* **Written task**: Would you recast the records below as a numbered list, from the start of the records through the line with "Action: click(x=72, y=27)", leaving out any blank lines?

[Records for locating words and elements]
#####
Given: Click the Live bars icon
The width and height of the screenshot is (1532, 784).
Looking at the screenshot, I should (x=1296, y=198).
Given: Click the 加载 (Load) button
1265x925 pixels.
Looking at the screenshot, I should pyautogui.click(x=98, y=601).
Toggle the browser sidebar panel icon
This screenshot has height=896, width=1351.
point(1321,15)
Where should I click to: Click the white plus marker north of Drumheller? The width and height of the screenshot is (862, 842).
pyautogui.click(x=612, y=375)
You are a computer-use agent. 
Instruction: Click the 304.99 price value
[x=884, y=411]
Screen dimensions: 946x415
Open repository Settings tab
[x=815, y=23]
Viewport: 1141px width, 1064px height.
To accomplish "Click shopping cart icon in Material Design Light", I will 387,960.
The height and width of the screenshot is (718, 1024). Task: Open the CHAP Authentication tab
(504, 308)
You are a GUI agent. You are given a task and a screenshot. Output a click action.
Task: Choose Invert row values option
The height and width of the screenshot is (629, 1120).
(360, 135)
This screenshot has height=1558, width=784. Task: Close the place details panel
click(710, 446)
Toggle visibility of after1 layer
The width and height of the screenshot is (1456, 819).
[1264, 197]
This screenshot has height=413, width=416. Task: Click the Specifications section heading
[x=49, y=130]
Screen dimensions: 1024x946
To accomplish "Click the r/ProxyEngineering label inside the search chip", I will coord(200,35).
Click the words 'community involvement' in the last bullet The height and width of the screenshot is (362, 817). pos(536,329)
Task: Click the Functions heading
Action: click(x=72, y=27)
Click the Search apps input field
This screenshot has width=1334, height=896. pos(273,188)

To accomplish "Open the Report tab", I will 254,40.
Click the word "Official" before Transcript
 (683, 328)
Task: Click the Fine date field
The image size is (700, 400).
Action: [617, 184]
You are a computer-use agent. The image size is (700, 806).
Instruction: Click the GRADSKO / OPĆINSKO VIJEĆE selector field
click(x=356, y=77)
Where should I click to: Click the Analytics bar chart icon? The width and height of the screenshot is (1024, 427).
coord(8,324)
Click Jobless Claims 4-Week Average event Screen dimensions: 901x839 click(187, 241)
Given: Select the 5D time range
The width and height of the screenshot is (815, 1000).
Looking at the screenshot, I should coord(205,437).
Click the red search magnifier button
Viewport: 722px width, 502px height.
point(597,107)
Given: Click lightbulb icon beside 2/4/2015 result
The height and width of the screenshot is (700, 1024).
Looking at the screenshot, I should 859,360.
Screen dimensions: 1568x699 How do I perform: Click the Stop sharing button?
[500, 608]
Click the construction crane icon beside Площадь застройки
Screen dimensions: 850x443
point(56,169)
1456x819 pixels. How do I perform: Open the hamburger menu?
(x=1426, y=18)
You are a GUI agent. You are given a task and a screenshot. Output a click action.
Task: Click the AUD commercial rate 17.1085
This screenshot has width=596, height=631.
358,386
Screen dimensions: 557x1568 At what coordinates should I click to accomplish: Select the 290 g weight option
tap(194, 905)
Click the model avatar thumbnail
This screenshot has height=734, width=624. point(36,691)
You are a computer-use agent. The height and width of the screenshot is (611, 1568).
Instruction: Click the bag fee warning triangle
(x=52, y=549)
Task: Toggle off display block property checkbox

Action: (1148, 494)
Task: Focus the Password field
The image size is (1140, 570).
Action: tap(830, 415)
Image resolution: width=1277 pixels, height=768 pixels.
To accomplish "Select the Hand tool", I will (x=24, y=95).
#####
* **Solution below**:
1. Given: Click the Live bars icon
2. The width and height of the screenshot is (1532, 784).
3. Looking at the screenshot, I should (x=1296, y=198).
4. Given: Click the 加载 (Load) button
5. 1265x925 pixels.
6. Looking at the screenshot, I should pyautogui.click(x=98, y=601).
7. Toggle the browser sidebar panel icon
8. This screenshot has height=896, width=1351.
9. point(1321,15)
10. Where should I click to: Click the white plus marker north of Drumheller? The width and height of the screenshot is (862, 842).
11. pyautogui.click(x=612, y=375)
12. You are a computer-use agent. 
13. Instruction: Click the 304.99 price value
14. [x=884, y=411]
15. Screen dimensions: 946x415
16. Open repository Settings tab
17. [x=815, y=23]
18. Viewport: 1141px width, 1064px height.
19. To accomplish "Click shopping cart icon in Material Design Light", I will 387,960.
20. The height and width of the screenshot is (718, 1024). Task: Open the CHAP Authentication tab
21. (504, 308)
22. You are a GUI agent. You are given a task and a screenshot. Output a click action.
23. Task: Choose Invert row values option
24. The height and width of the screenshot is (629, 1120).
25. (360, 135)
26. This screenshot has height=1558, width=784. Task: Close the place details panel
27. click(710, 446)
28. Toggle visibility of after1 layer
29. The width and height of the screenshot is (1456, 819).
30. [1264, 197]
31. This screenshot has height=413, width=416. Task: Click the Specifications section heading
32. [x=49, y=130]
33. Screen dimensions: 1024x946
34. To accomplish "Click the r/ProxyEngineering label inside the search chip", I will coord(200,35).
35. Click the words 'community involvement' in the last bullet The height and width of the screenshot is (362, 817). pos(536,329)
36. Task: Click the Functions heading
37. Action: click(x=72, y=27)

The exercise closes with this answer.